Left, Rep. Marjorie Taylor Greene (R-Ga.) holds up a tweet relating to Hunter Biden's "laptop story" during a committee hearing on Feb. 8; and right, Speaker Kevin McCarthy (R-Calif.)
Credit: AP / Carolyn Kaster, Jose Luis Magana
Maybe it’s the rise of social media. Maybe it’s the rampant polarization. Maybe it’s the constant fundraising frenzy, or the unending campaign season, or cracks in our collective devotion to democracy.
Whatever the cause, elected lawmakers in various bodies at the local, state and federal levels seem to habitually favor shallow performances over substance, sensation and symbolic protest over meaningful action for constituents.

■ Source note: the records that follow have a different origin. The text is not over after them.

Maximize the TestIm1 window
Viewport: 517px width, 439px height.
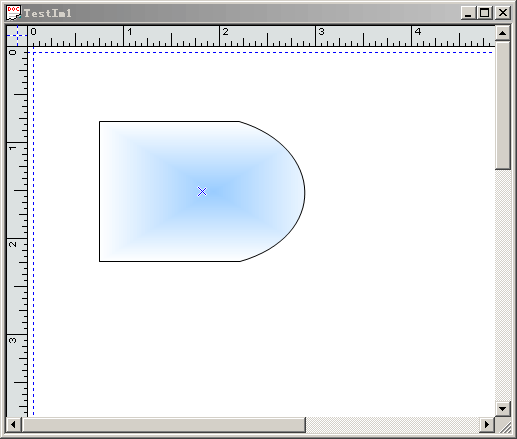click(485, 13)
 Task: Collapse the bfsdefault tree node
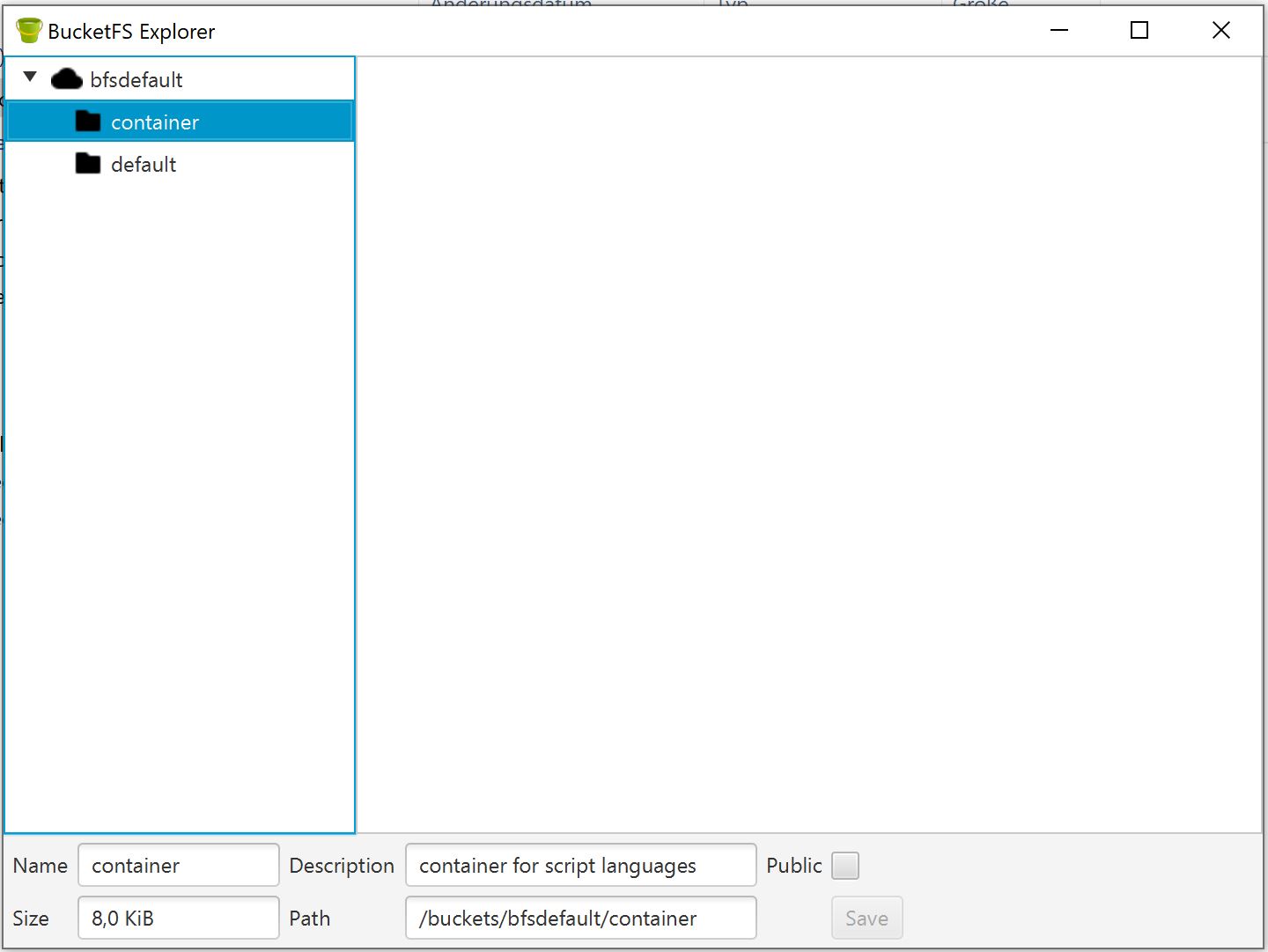tap(30, 77)
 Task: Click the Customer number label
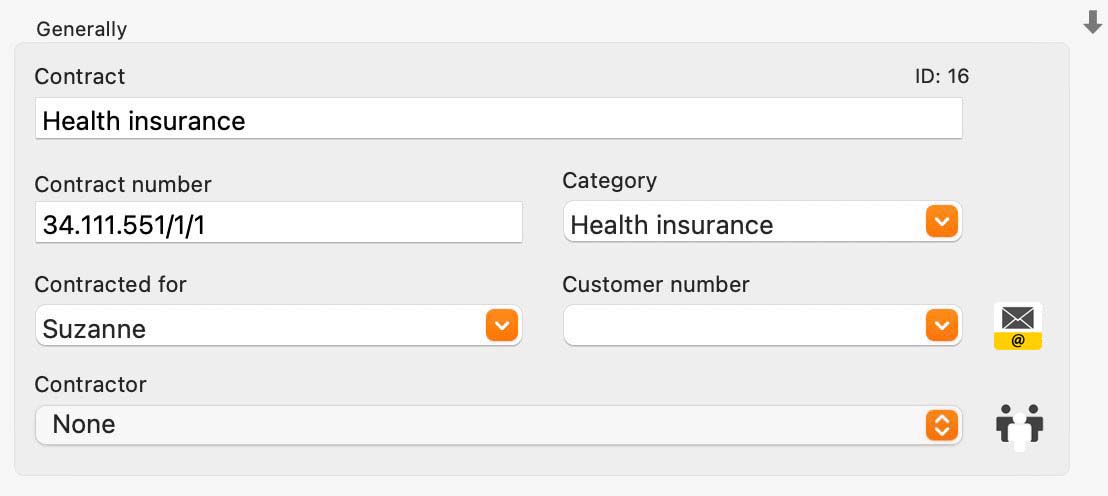coord(656,284)
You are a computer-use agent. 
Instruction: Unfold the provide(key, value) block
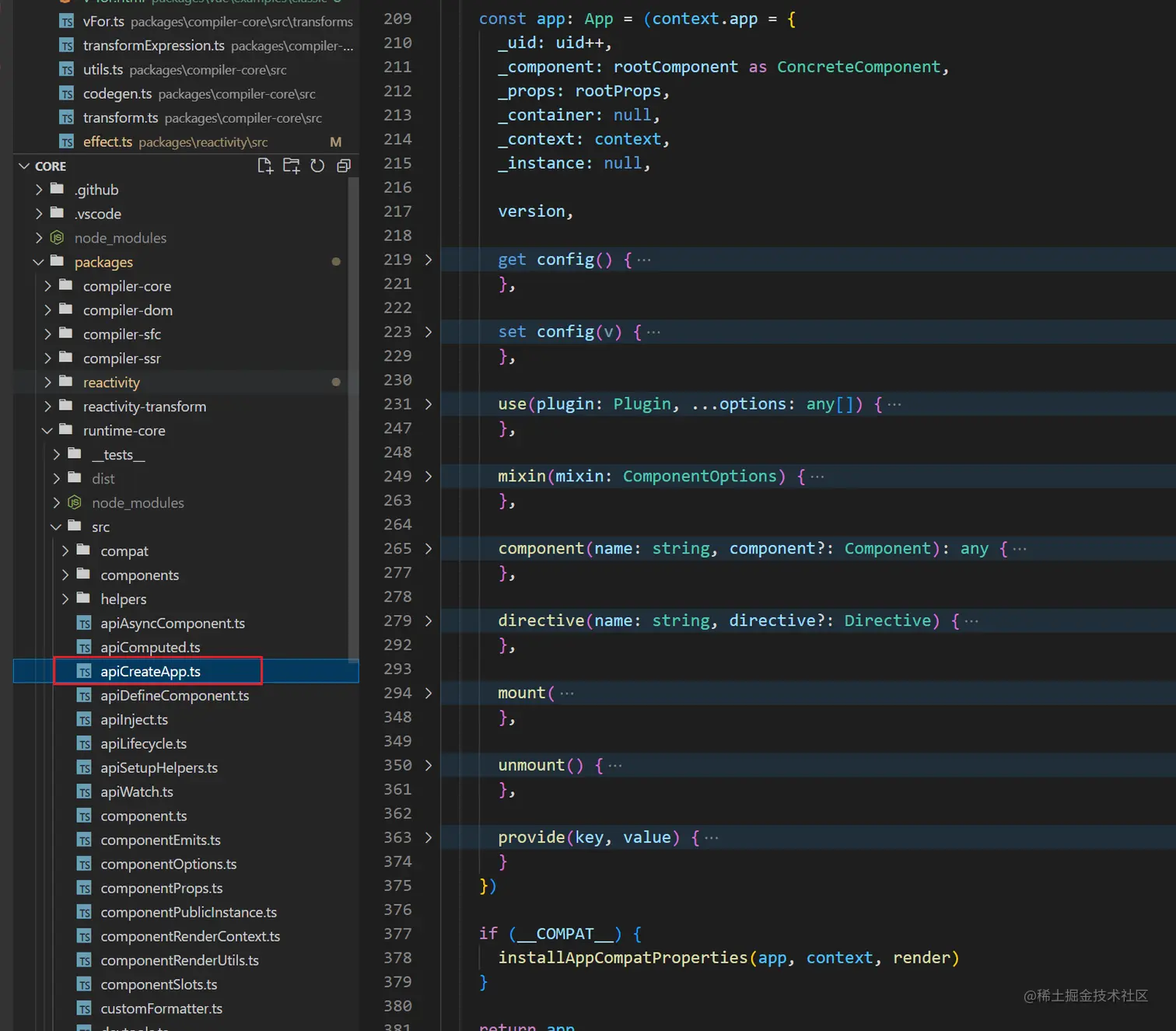pyautogui.click(x=429, y=837)
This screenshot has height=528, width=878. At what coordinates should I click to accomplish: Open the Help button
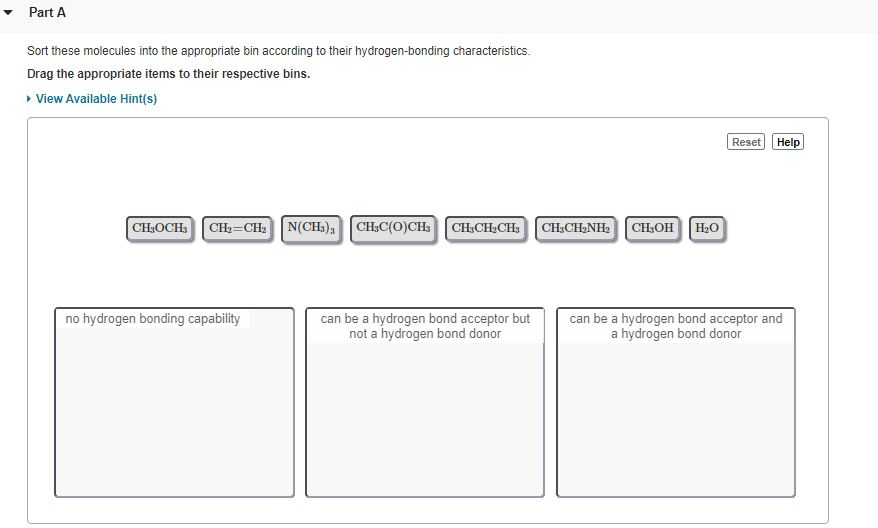(788, 142)
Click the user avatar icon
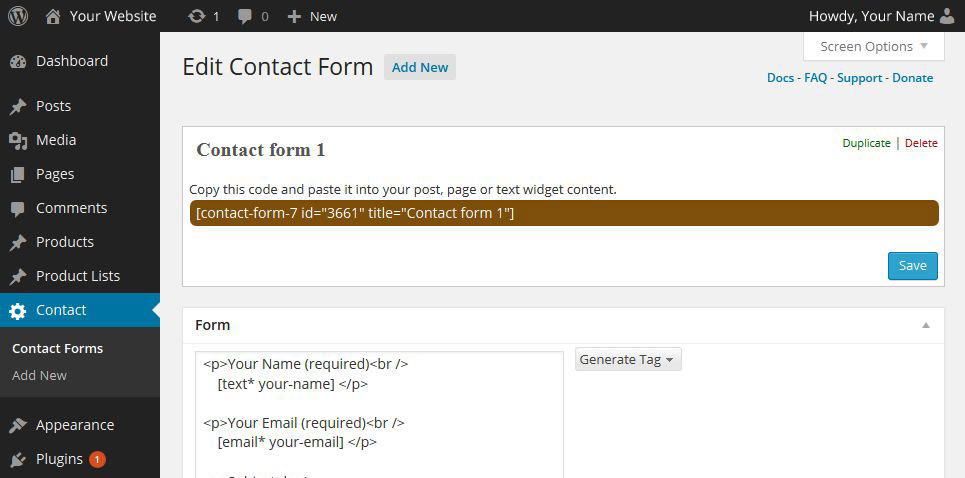This screenshot has width=965, height=478. (x=948, y=16)
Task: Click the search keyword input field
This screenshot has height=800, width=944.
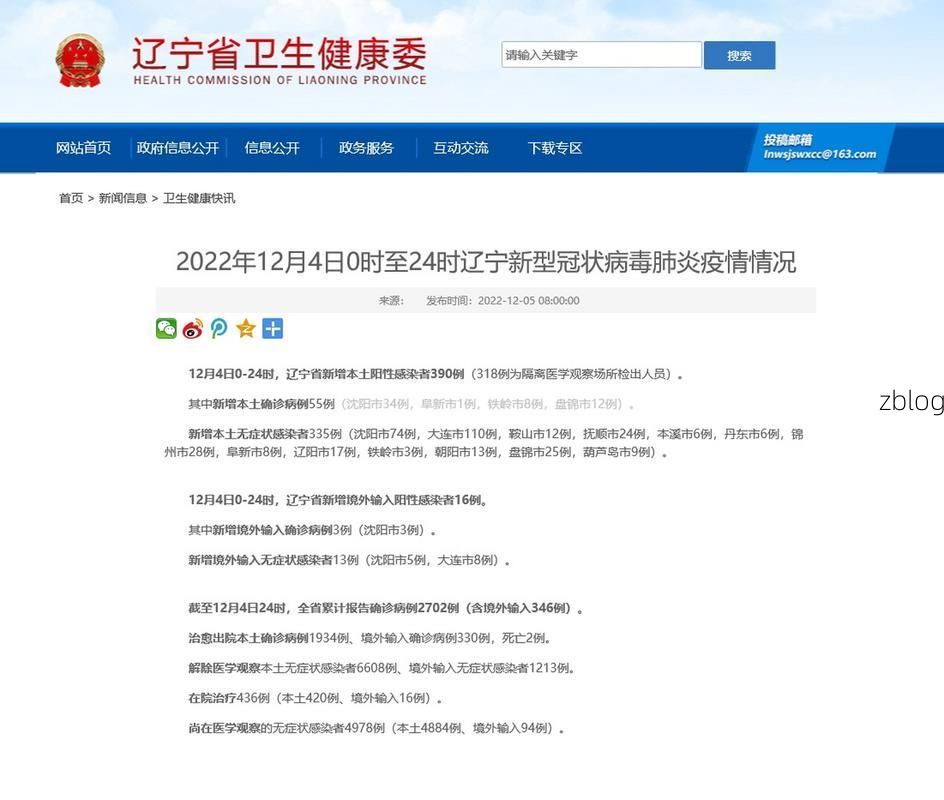Action: (x=601, y=54)
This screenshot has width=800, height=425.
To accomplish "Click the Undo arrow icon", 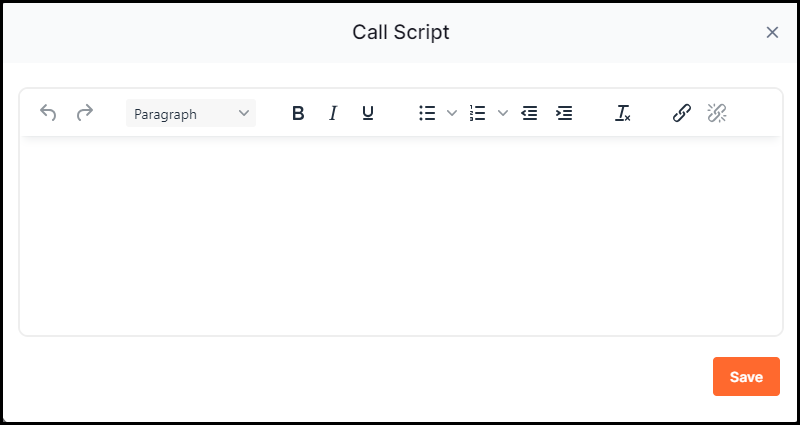I will pos(48,113).
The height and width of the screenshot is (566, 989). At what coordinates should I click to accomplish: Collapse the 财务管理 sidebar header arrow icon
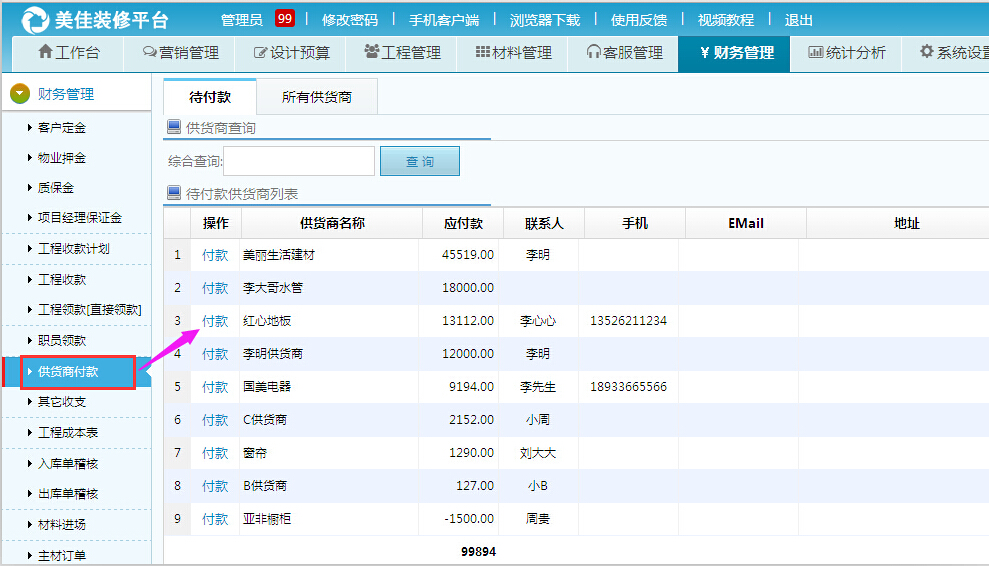tap(20, 94)
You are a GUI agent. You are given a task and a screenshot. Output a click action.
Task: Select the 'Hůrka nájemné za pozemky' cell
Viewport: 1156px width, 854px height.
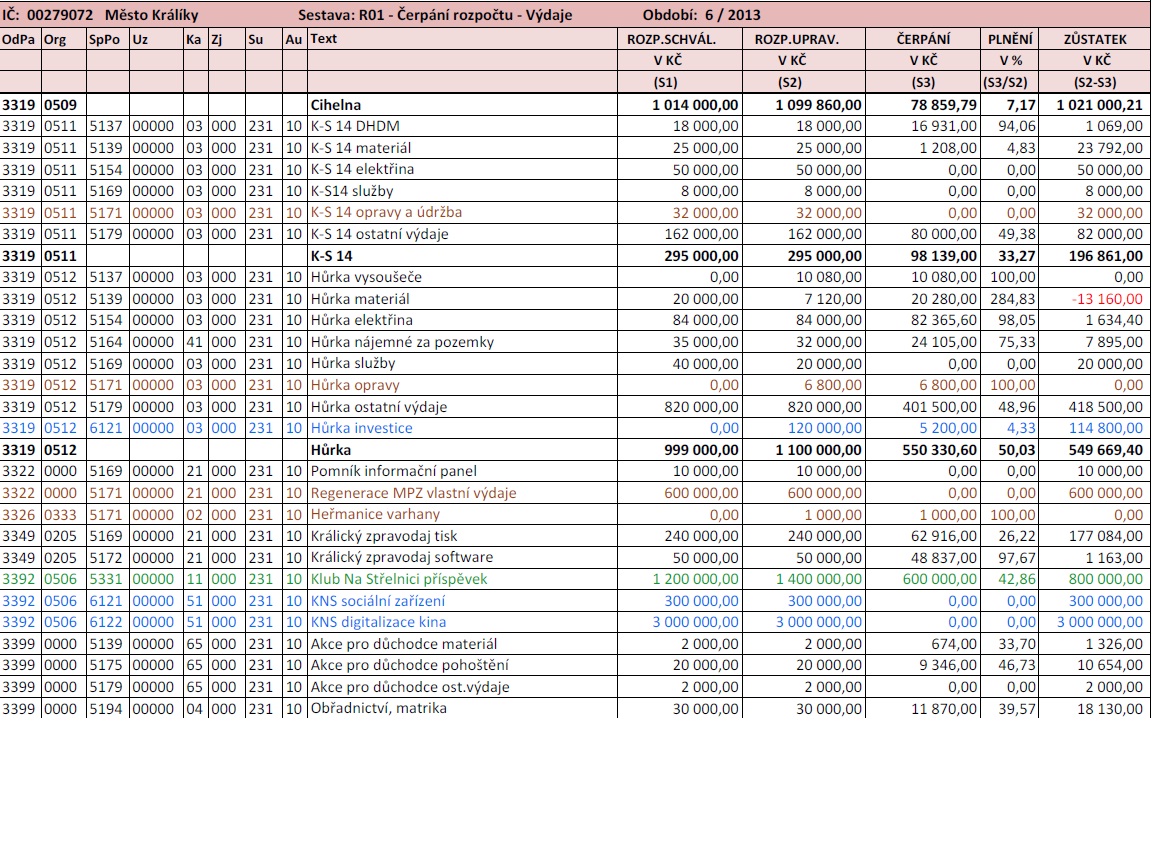tap(402, 342)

A nearly cartoonish illustration arose last year when the New York City Council passed a budget that included a $215 million cut in funding to schools due to lower enrollment. When word got out, members went out and rallied against the cut — in effect demonstrating against what they authorized.
There are signs these days that legislative caucuses can’t seem to muster the practice of taking yes for an answer from voters and then pivoting away from self-promotion to govern in earnest. Sometimes Republican or Democratic caucuses may claim a new majority in a chamber, but then keep rebelling against those who were in power before.
Progressive Democrats in the New York State Legislature seem this year to continue chafing against centrist Gov. Andrew M. Cuomo — a year and a half after the party’s top players pressured him out.
It felt like a resumption of that intraparty rebellion when the State Senate voted against confirming a former Suffolk County prosecutor, Appellate Division Justice Hector LaSalle, as Gov. Kathy Hochul's pick to head the state’s top court.
For his part, new GOP House of Representatives Speaker Kevin McCarthy seems less focused on the nation’s future than on trying to retroactively malign the tenure of his Democratic predecessor, Nancy Pelosi.
Coming off a Democratic-led investigation of the Jan. 6 insurrection, McCarthy is reportedly making thousands of hours of official surveillance footage from that day available to Fox News Channel’s Tucker Carlson. The goal appears to be historical revision, perhaps to throw shade on Pelosi and her handling of security in the chamber.
Today's histrionics risk little. Being elected in a "safe seat" allows an incumbent the latitude to advertise extreme positions in line with their district's sentiments.
In parts of New York City, the spirit of “defund the police” lingers, if not the mantra. Meanwhile, ever-frenzied Georgia Republican Rep. Marjorie Taylor Greene tweets: “We need to separate by red states and blue states” in a "national divorce."
Legislative calls to smash one institution or another always generate attention, whether it’s local police, the IRS, the EPA, or in Greene’s very special case, the constitutional makeup of the nation. Such rants produce little, except to provide fodder for one party to claim the other is full of crazies.
Budgets and bills appear to take a back seat to politicians’ building their personal “brands,” which requires far less drudgery, discipline, and negotiating ability.
Legislative follies are forever. Alexis de Tocqueville noticed how the more outstanding Americans avoided elected office. James Madison deplored the corruption he witnessed in the Virginia House of Burgesses. An old joke about a local council went that a rubber stamp leaves more of an impression.
But New York's seasoned political pros will tell you the general legislative style of today has a far more exhibitionist and lightweight feel, regardless of party, than it did decades ago. The relevant question is if and when government fashion across the spectrum might change toward the functional.
Columnist Dan Janison's opinions are his own.